= Krista Belle Stewart =

First Nations visual artist

Krista Belle Stewart is a First Nations visual artist from Canada. Stewart works in a variety of formats, using archival materials, photographs, and collage.

== Early life ==
Stewart is from the Upper Nicola Band in the British Columbia interior region. Stewart's mother Seraphine was the first First Nations public health nurse in British Columbia; she was the subject of a Canadian Broadcasting Corporation documentary in 1967.

== Career ==
Stewart works with combinations of archival items, such as photographs and video, and various types of collage techniques and fiber art. One of her earlier projects, Self Portrait on a Canning Lid, worked with older photographic techniques, such as tintype, to create images referencing her cultural history and ethnography practices.

Her 2014 installation piece, Motion and Moment Always, reproduced a historical image of chiefs from the Nisga'a First Nations on the British Columbia coast as a weaving, working with Vancouver weaver Ruth Scheuing. This piece is combined with items such as a bucket containing soil from Douglas Lake, where Stewart was raised, as well as other archival items highlighting women's roles in First Nations cultures.

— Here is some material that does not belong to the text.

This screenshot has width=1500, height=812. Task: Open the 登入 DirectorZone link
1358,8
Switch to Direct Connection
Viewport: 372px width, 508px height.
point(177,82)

Stewart has had solo exhibitions at the SFU Galleries, Burnaby (2018–19), Nanaimo Art Gallery (2019), Kelowna Art Gallery (2016), and Contemporary Art Gallery, Vancouver (2015). Group exhibitions include In Search of Expo 67, Musée d'Art Contemporain, Montreal (2017), Vancouver Special: Ambivalent Pleasures at the Vancouver Art Gallery (2016–17), Where Does it Hurt?, at Artspeak, Vancouver (2014), Music from the New Wilderness, Western Front, Vancouver (2014), and Fiction/Nonfiction, Esker Foundation, Calgary (2013).

In 2019, Stewart's work Earthbound Mnemonic was featured on the BC Hydro Dal Grauer Substation in Vancouver as a feature of the Capture Photography Festival. Also in 2019, she was the recipient of the VIVA Award from the Jask and Doris Shadbolt Foundation.